New University of Alberta research chair to assess energy efficiency

By Bill Mah, Edmonton Journal June 17, 2013

EDMONTON – The issue of how best to develop and transport Canada’s energy resources has inspired fierce debate and Amit Kumar wants to add the voice of science to that conversation.

The University of Alberta mechanical engineering professor was named Monday as the first academic to hold two new research chairs that will allow him and a team of 20 researchers to assess how Canada can produce energy more efficiently while reducing greenhouse gas emissions and conserving water.

Kumar was appointed the Natural Sciences and Engineering Research Council of Canada Industrial Research Chair in energy and environmental systems engineering. He was also named as the inaugural Cenovus Energy Endowed Chair in Environmental Engineering.

Kumar and other U of A researchers will create computerized models that examine the economics and environmental impacts of producing energy, whether it’s from coal, wind, hydro, biomass, natural gas or oil.

“What our research program does is it basically puts all these different types of energy systems in perspective in one picture to compare them,” Kumar said.

“This type of research has not been done earlier.”

The findings will aid governments in the drafting of policies and will help industry to make investment decisions, he said.

The research, funded by a Canadian oil company and federally and provincially funded research agencies, will also investigate the best technologies to use with different energy sources.

“This chair is basically looking at development of computer-based engineering models where we assess different types of energy systems — renewable and non-renewable,” Kumar said.

“What are their environmental impacts? How much is their greenhouse gas emission? How much water is required to produce a unit of energy? What is the land footprint? How much land is required to produce energy from a particular source? And we are also looking at the economics.

“What is the cost of producing energy from different sources?”

The two research programs have $4.4 million in total funidng, including a $3 million endowment from Cenovus Energy, $925,000 from NSERC, $250,000 from Alberta Innovates — Bio Solutions and $250,000 from Alberta Innovates — Energy and Environment Solutions.

“From my perspective, it’s really critically important that our legislators and our policy-makers have good, fact-based, science-based information on which to design new policies that will allow us to continue with resource development in a very responsible fashion,” said Cenovus president and CEO Brian Ferguson.

In his speech at the announcement, Ferguson said Kumar’s research will allow “good, quality legislation and policy that’s based on good, thoughtful science, that’s based on facts, and it’s not based on exaggeration and it’s not based on populist politics.

“To ensure the long-term viability of the industry, Cenovus and its peers must constantly look for better ways of doing things.”

He gave the example of pipelines to carry Alberta bitumen to market, now a hotly debated topic in Canada and the United States.

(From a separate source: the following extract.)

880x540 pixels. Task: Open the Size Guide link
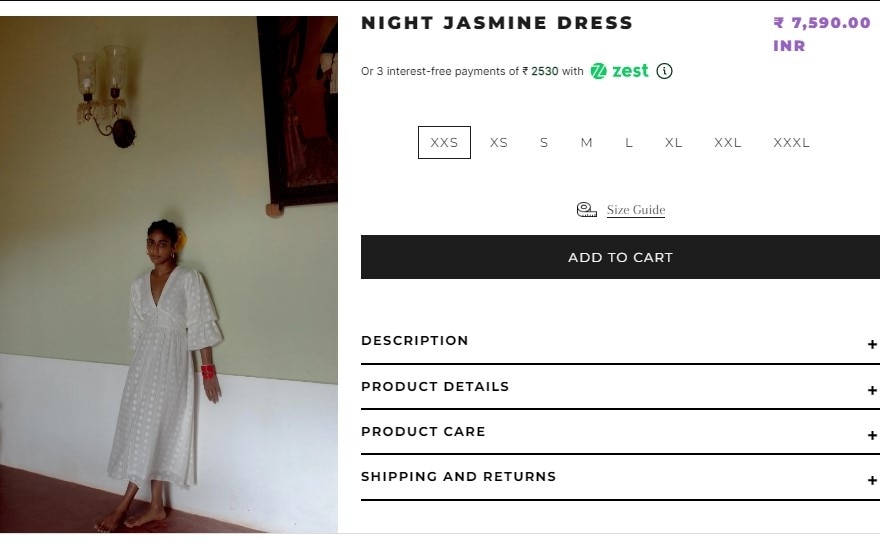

“As these pipelines have been delayed, the industry has turned to more and more rail transport. We already know the cost difference between shipping oil by rail versus pipeline, but we don’t know the difference between the two when it comes to the life cycle of greenhouse gas emissions,” Ferguson said.

“That’s just one of the important pieces of research that Dr. Kumar and his team are undertaking in the months ahead which will be tremendous new information for us all.”